**ACTIVITY**
Restate all of the data precisely, omitting nothing.

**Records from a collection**
━━━━━━━━━━━━━━━━━━━━

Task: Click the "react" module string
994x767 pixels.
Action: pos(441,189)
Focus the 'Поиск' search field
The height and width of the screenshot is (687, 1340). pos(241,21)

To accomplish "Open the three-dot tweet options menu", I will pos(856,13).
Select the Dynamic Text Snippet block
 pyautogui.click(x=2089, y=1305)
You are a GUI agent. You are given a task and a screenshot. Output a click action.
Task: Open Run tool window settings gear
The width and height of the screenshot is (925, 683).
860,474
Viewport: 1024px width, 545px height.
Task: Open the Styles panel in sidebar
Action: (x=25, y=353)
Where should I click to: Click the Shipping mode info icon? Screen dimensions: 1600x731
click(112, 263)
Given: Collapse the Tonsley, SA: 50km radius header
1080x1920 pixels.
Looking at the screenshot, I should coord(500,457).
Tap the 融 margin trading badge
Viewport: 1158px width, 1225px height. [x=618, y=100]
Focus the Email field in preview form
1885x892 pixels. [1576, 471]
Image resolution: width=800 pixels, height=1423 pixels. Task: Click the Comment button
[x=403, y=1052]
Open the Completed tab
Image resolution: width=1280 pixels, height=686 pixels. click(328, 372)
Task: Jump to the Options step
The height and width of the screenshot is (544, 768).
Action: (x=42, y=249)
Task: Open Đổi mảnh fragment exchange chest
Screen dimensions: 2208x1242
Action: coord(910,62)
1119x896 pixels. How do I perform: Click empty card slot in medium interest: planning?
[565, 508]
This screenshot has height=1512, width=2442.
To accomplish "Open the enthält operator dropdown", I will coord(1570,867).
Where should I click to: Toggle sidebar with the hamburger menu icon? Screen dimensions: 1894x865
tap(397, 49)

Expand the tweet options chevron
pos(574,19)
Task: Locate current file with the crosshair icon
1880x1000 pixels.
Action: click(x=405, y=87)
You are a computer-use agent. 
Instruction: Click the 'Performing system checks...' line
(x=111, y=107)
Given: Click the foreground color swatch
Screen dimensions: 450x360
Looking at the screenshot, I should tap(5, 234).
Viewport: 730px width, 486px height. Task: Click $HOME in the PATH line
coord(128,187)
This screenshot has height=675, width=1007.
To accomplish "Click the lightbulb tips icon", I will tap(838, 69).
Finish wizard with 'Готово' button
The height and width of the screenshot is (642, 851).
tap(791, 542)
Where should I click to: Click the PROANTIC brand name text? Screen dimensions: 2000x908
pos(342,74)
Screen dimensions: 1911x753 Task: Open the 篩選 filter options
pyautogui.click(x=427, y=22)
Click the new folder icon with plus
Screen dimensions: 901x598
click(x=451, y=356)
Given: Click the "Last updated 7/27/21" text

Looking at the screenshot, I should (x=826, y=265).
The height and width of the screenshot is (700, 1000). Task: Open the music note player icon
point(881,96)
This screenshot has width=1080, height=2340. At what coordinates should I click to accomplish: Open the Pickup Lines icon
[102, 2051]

━━━━━━━━━━━━━━━━━━━━

**OUTPUT OF THE TASK**
Task: Click the "react" module string
994x767 pixels.
Action: pos(441,189)
Focus the 'Поиск' search field
The height and width of the screenshot is (687, 1340). pos(241,21)

To accomplish "Open the three-dot tweet options menu", I will pos(856,13).
Select the Dynamic Text Snippet block
 pyautogui.click(x=2089, y=1305)
You are a GUI agent. You are given a task and a screenshot. Output a click action.
Task: Open Run tool window settings gear
The width and height of the screenshot is (925, 683).
860,474
Viewport: 1024px width, 545px height.
Task: Open the Styles panel in sidebar
Action: (x=25, y=353)
Where should I click to: Click the Shipping mode info icon? Screen dimensions: 1600x731
click(112, 263)
Given: Collapse the Tonsley, SA: 50km radius header
1080x1920 pixels.
Looking at the screenshot, I should coord(500,457).
Tap the 融 margin trading badge
Viewport: 1158px width, 1225px height. [x=618, y=100]
Focus the Email field in preview form
1885x892 pixels. [1576, 471]
Image resolution: width=800 pixels, height=1423 pixels. Task: Click the Comment button
[x=403, y=1052]
Open the Completed tab
Image resolution: width=1280 pixels, height=686 pixels. click(328, 372)
Task: Jump to the Options step
The height and width of the screenshot is (544, 768).
Action: (x=42, y=249)
Task: Open Đổi mảnh fragment exchange chest
Screen dimensions: 2208x1242
Action: coord(910,62)
1119x896 pixels. How do I perform: Click empty card slot in medium interest: planning?
[565, 508]
This screenshot has height=1512, width=2442.
To accomplish "Open the enthält operator dropdown", I will coord(1570,867).
Where should I click to: Toggle sidebar with the hamburger menu icon? Screen dimensions: 1894x865
tap(397, 49)

Expand the tweet options chevron
pos(574,19)
Task: Locate current file with the crosshair icon
1880x1000 pixels.
Action: click(x=405, y=87)
You are a computer-use agent. 
Instruction: Click the 'Performing system checks...' line
(x=111, y=107)
Given: Click the foreground color swatch
Screen dimensions: 450x360
Looking at the screenshot, I should tap(5, 234).
Viewport: 730px width, 486px height. Task: Click $HOME in the PATH line
coord(128,187)
This screenshot has height=675, width=1007.
To accomplish "Click the lightbulb tips icon", I will tap(838, 69).
Finish wizard with 'Готово' button
The height and width of the screenshot is (642, 851).
tap(791, 542)
Where should I click to: Click the PROANTIC brand name text? Screen dimensions: 2000x908
pos(342,74)
Screen dimensions: 1911x753 Task: Open the 篩選 filter options
pyautogui.click(x=427, y=22)
Click the new folder icon with plus
Screen dimensions: 901x598
click(x=451, y=356)
Given: Click the "Last updated 7/27/21" text

Looking at the screenshot, I should (x=826, y=265).
The height and width of the screenshot is (700, 1000). Task: Open the music note player icon
point(881,96)
This screenshot has width=1080, height=2340. At what coordinates should I click to accomplish: Open the Pickup Lines icon
[102, 2051]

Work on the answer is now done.